Helena menarik Sienna untuk berada di belakangnya. Ia semakin menguatkan genggamannya. Sienna mendongak menatap wajah Helena, saudara Bundanya.
"Tante? Tante mau ikut juga dengan Sienna, ya? Kata Ayah tadi kita akan pindah ke Bandung. Disana—"
"Sienna!" Ryan berseru keras ketika Sienna mengatakan yang tidak seharusnya pada wanita itu.
Sementara Helena justru menatap keponakannya itu dengan mata berair. Ia menunduk sedikit mendekatkan dirinya lalu menangkup kedua pipi Sienna lembut.

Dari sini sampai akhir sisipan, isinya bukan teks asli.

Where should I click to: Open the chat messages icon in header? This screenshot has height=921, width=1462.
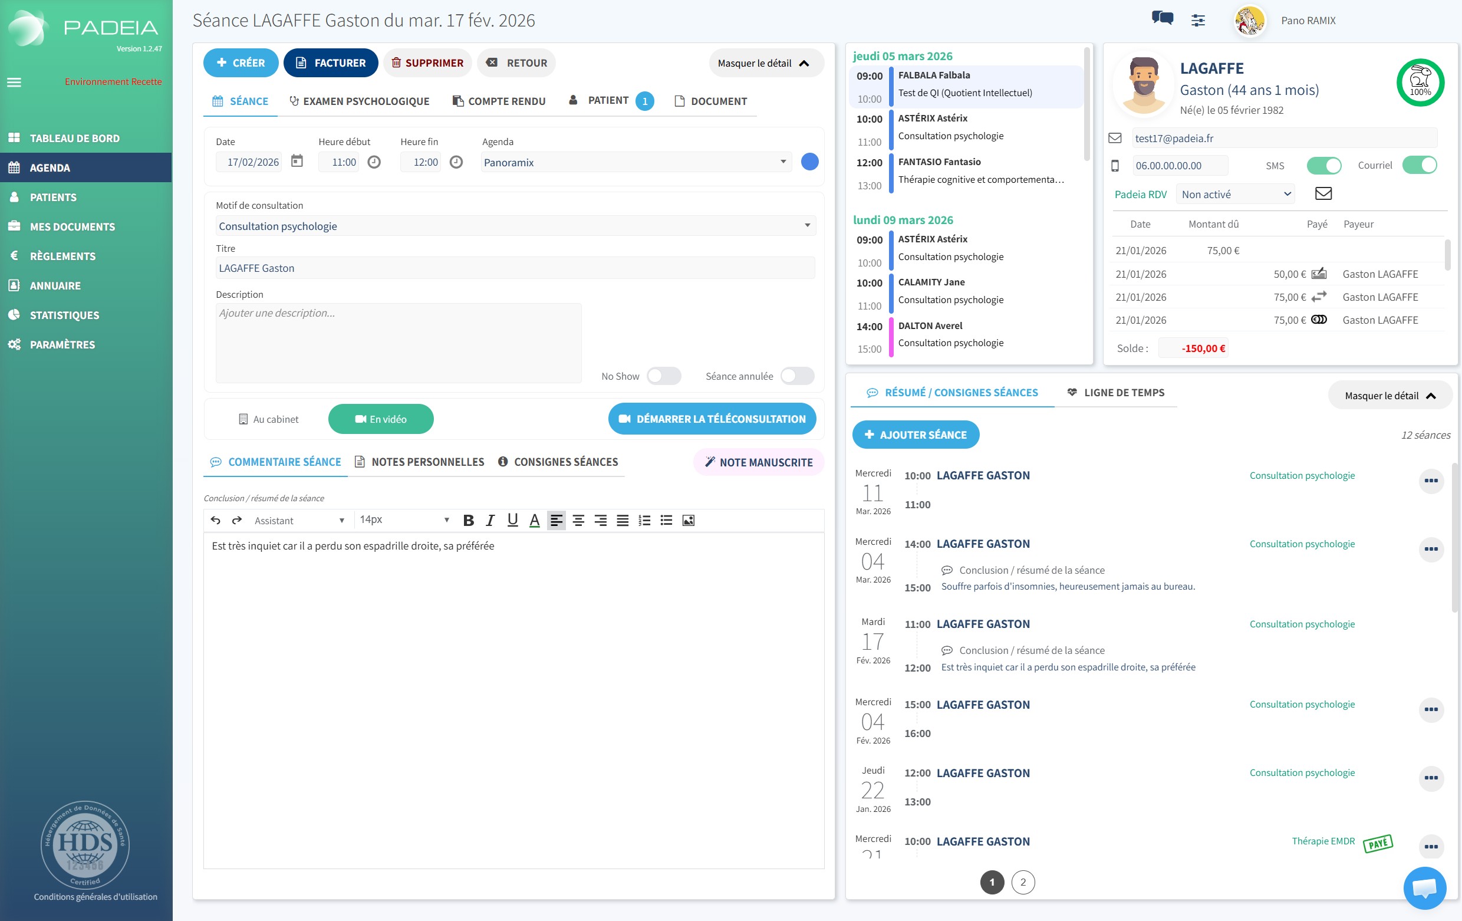tap(1162, 18)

"Kamu tinggal sama Tante saja ya. Jangan ikut dengan ayahmu. Sienna mau kan tinggal sama Tante?"
"Sienna mau, Tan, tapi ayah..."
"Helena, hentikan!" ucap Ryan lantang.
"Jangan ikut campur!" balas Helena cepat membuat Sienna mengerutkan dahi sambil menatap ayah dan Tantenya bergantian.
"Ikut dengan Tante saja ya sayang..."
Helena mengusap lembut pipi Sienna berharap anak malang itu mau mengiyakan permintaannya.

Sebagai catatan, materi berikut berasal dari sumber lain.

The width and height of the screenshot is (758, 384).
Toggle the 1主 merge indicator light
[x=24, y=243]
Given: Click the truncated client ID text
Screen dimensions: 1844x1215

"Sienna mau ke Bandung Tante. Sienna mau ketemu Bunda disana. Ayah bilang bulan depan Bunda akan kembali. Bunda sudah lama pergi dan Sienna rindu sama Bunda. Kalau Sienna terus disini, Sienna gak akan bisa ketemu Bunda."
Bunda kamu sudah tiada, lanjut Helena dalam hati.
"Lepaskan tanganmu!"
Ryan datang dan tampak tidak senang melihat kehadiran Helena yang mencoba mendekati Sienna. Ryan dengan cepat menarik Sienna ke belakang tubuhnya dan memberi kode pada Bibi Grace untuk membawa Sienna masuk dalam mobil. Melihat sikap Ryan yang arogan-- tidak senang melihat kedatangannya, segera Helena berdiri tegak dan menatap tajam manik mata pria tersebut.
"Kali ini apa lagi yang akan kau rencanakan? Kau membawa Sienna tanpa sepengetahuan kami semua?" kelakar Helena.
Sienna masuk dan mobil langsung di kunci dari dalam. Wanita itu langsung menggeram kesal dengan apa yang terjadi. Kembali tatapan mereka bertemu.
"Demi kebahagiaanmu sendiri kau rela melakukan itu pada keluargaku? Saya Tante nya punya hak atas Sienna. Jadi tinggalkan Sienna dan kau—terserah apapun yang akan kau lakukan disana."
Ryan berdecak pelan. "Kalau kau bisa meyakinkan Sienna untuk tetap tinggal disini, lakukan saja. Kau hanya perlu tahu, Sienna akan tetap pergi seperti yang sudah kau dengar baru saja."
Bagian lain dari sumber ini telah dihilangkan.